Despite Apple’s supply chain being among the most closely monitored and analyzed in the world, its devices are not immune to all potential hacks. According to a report from Wired, it’s possible that a brand new Mac could be remotely compromised the first time it connects to Wi-Fi out of the box.
Such attacks were demonstrated Thursday during the Black Hat security conference, according to the report. The attacks target enterprise devices that use Apple’s device enrollment program (DEP) and its Mobile Device Management (MDM) platform.

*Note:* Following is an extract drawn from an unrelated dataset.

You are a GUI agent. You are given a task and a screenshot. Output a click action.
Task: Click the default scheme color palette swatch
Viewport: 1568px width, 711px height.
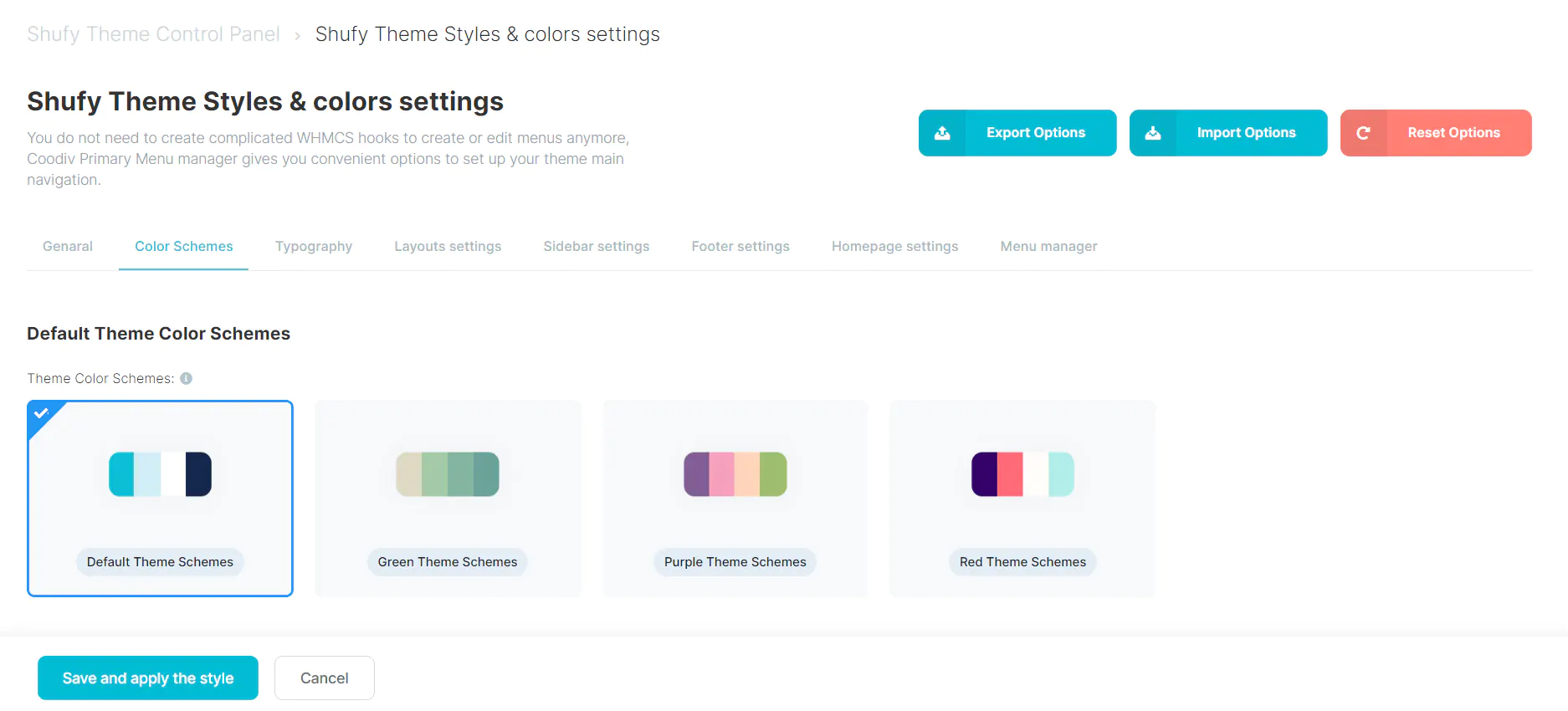[x=160, y=474]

These tools, according to the report, allow corporate users to go through their company’s customized IT setup themselves, regardless of their physical location. Ideally, this would allow companies to ship Macs to their employees directly, and the devices will automatically join the corporate ecosystem after they connect to Wi-Fi, the report noted.
According to the report, the bug was discovered by researchers Jesse Endahl, the chief security officer of Fleetsmith, and Max Bélanger, a staff engineer at Dropbox. An attack on DEP and MDM would require a lot of access, the report noted. When the researchers discovered a bug in these tools, they realized they could exploit it to gain remote access.
Apple has been made aware of the issue and has since released a version of macOS High Sierra to fix the bug, the report noted. However, machines that are still running an outdated OS are still vulnerable to the attack. IT helpdesk pros who manage Mac devices should patch them as soon as possible.
According to the report, when a Mac’s serial number is enrolled in DEP and MDM, it will automatically run a series of checks—both with Apple’s servers and the MDM vendor’s servers. Researchers found the issue arises in one key step of the process.
The hacker, the report noted, could lurk between the MDM web server and the victim’s device, allowing the hacker to replace the download manifest with a malicious one that forces the computer to install malware instead.